Today’s rise also marks the end of a three-day decline, during which the stock lost 33% of its value. The stock’s downtrend began after investor sentiment turned negative following the company’s December quarter results, further compounded by brokerage firms trimming their target multiples on the stock.

The company’s Q3FY25 revenue rose 53% year-on-year (YoY) to 152.21 crore, while EBITDA increased to 66.24 crore. However, margins declined to 38% from 45% due to higher operating expenses. Net profit grew 30% YoY to 39.72 crore, but profit margins fell to 22% from 29%.

The order book moderated to 816 crore from 956 crore in the previous quarter, with 1.69 crore in new AMC orders but no new equipment orders.

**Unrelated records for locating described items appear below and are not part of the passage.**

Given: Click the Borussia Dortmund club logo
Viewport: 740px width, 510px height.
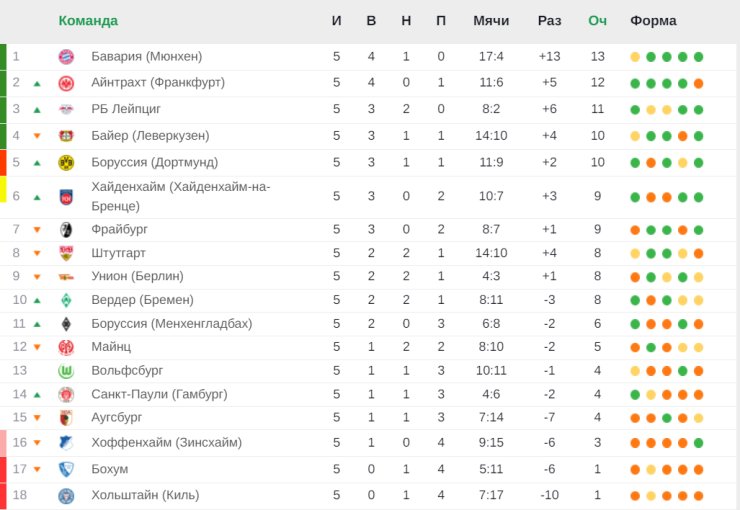Looking at the screenshot, I should coord(66,163).
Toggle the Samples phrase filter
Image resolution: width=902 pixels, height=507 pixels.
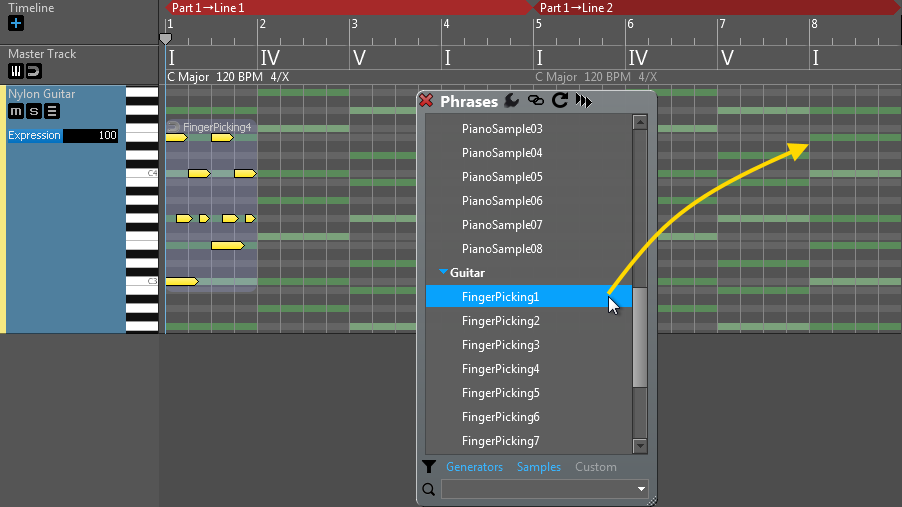(x=538, y=467)
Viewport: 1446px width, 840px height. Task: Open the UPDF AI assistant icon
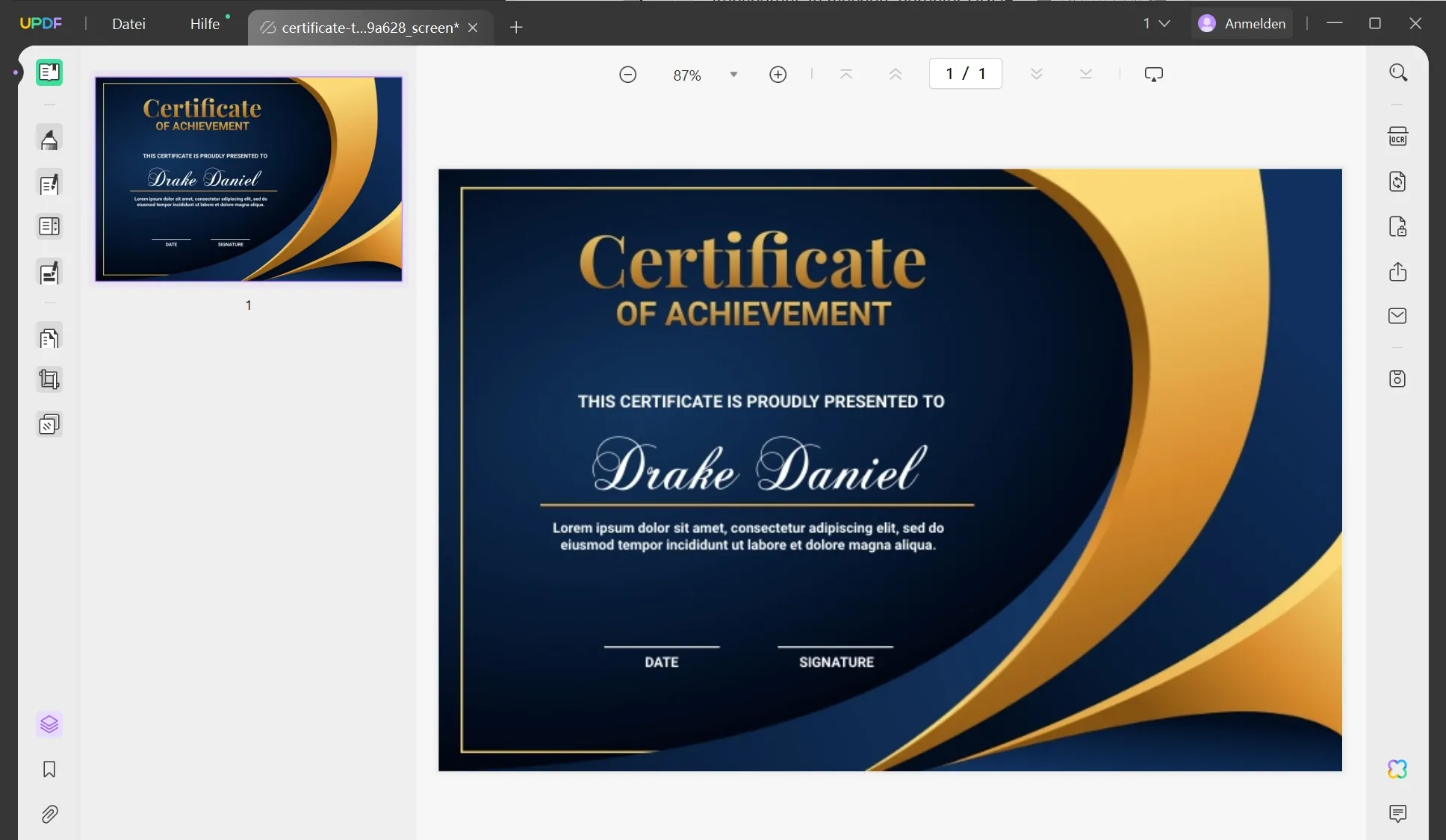coord(1397,769)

Meanwhile, the company’s shares have corrected by 60% in less than two months, falling from 2,445 apiece to the current trading price of 1,069. Despite this sharp correction, the stock is still up 315% over the last two years and 1,700% over the last five years.

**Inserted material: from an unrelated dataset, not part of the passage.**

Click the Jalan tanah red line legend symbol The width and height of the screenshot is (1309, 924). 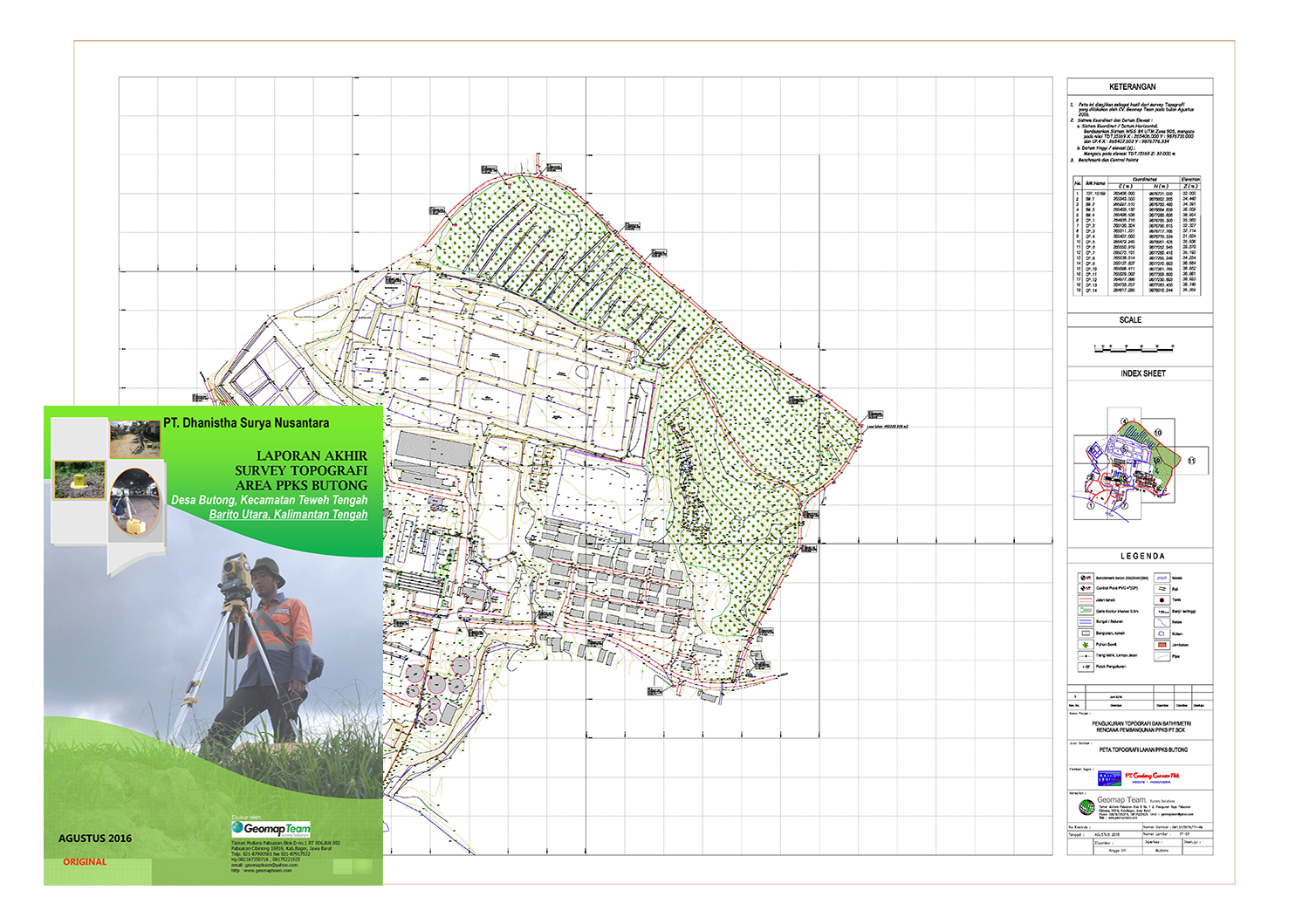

In its Q3FY25 concall, management maintained its guidance for FY25: revenue of 9 billion, EBITDA margins of 35%, and a PAT margin of 25%. Regarding order inflows, management clarified some delays and now expects domestic orders worth 8 billion in Q4FY25 and H1FY26 (excluding export orders), while the broader order inflow guidance (domestic + exports) remains unchanged. Additionally, management reaffirmed its revenue growth guidance of a 50% CAGR over FY26–28.

ICICI Securities sees buying opportunity

Following the December quarter performance, domestic brokerage firm ICICI Securities lowered its target price on the stock to 1,970 apiece from the earlier target of 2,535 apiece while maintaining its ‘Buy’ rating.

The company’s shares have corrected by 56% in less than two months, falling from 2,445 apiece to the current trading price of 1,069. Despite this sharp correction, the stock is still up 315% over the last two years and 1,700% over the last five years.

ICICI Securities stated that the sharp correction in the stock price over the past month presents a good opportunity for investors, as broader fundamentals remain unchanged. The firm believes the decline is mainly market-driven and due to uncertainty around order inflows.

Disclaimer: The views and recommendations given in this article are those of individual analysts. These do not represent the views of Mint. We advise investors to check with certified experts before taking any investment decisions.